I sometimes give the impression that I'm an excellent programmer, and to the extent that I'm empowered to code within my narrow little specialty, web-based interfaces for industrial and enterprise users, I'm comfortable saying I'm one of the best.  It's pretty much all I've done for the past 15 years: Isilon, Spiral Genetics, and now Splunk all used my jQuery/Backbone/Python/NodeJS/HTML5 expertise to create and maintain lively and vibrant cybernetic applications (in the classic sense of "cybernetic," i.e. control systems) for their specific deployments: A cloud-based storage solution, a cloud-based gene sequencing engine, a database and query engine for semi-structured information.

But outside of that specialty, I'm somewhat lost.  I know a lot of things, like SQL, video processing, natural language processing, and so on, that I've only ever played with or that I've only ever had to use once, professionally; these things live in the back of my brain and just kinda lie there, useless.
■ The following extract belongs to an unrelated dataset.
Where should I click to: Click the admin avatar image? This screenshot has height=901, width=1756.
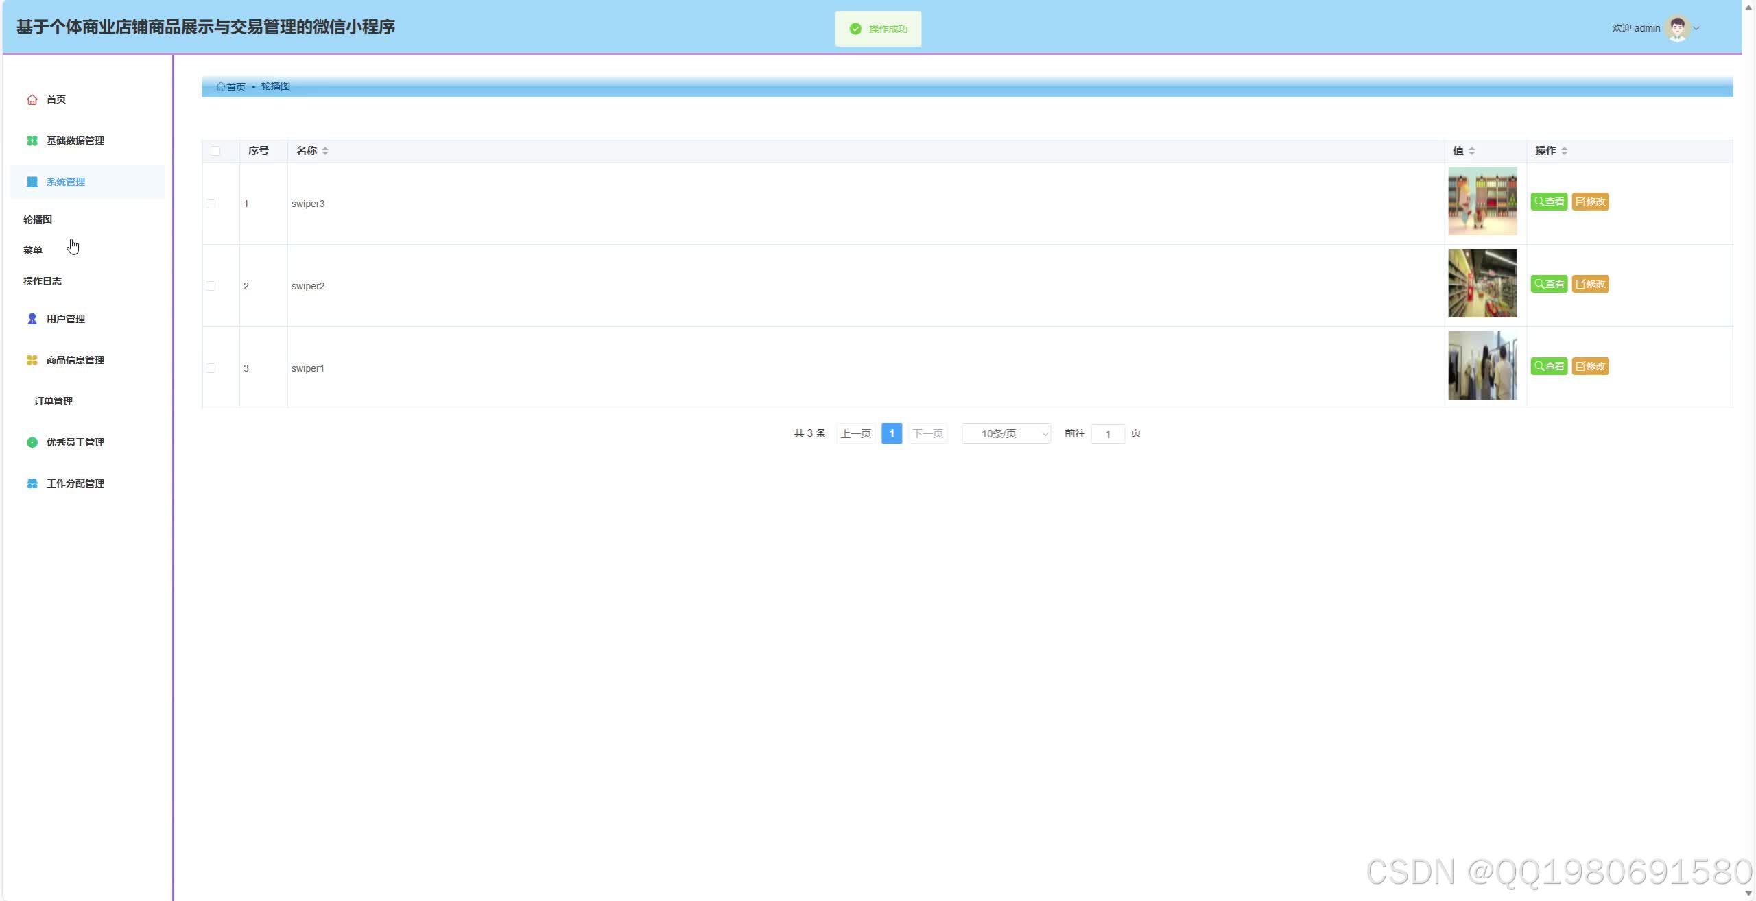(1677, 28)
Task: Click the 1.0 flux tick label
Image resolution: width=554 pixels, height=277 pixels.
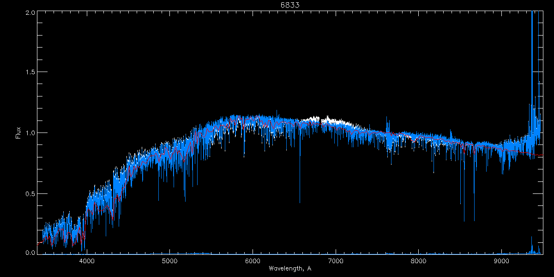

In the Serendipity stories I told earlier this year, I highlighted specific hiring instances where skills I had acquired for unprofessional reasons (and let's face it, "I watch a lot of anime" is pretty unprofessional) had serious professional uses.

Today, I posted to my github a Language In 20, a quick programming language based on James Coglan's lecture "A Language in 20 Minutes", in which he snowflakes a programming language from nothing to a Turing-complete integer calculator capable of recursion.  I still haven't had the necessary insight to understand the scoping issue, despite getting it right... but then I was just following Coglan's lead.  My implementation is different; since PegJS doesn't auto-create interfaces to parser classes, I had to write my own switch statement about types, and I tried to avoid using classes as much as possible.  I didn't succeed; I may go back and revise it to be more "functional," using closures rather than classes.

It's frustrating seeing how far away I am from what I really want to know and do; it's equally frustrating knowing that precisely zero of my corporate masters have ever had any interest in my learning this stuff.  It doesn't make me a better programmer; in fact, it makes me aware of just how bad most programming, mine and others, really is.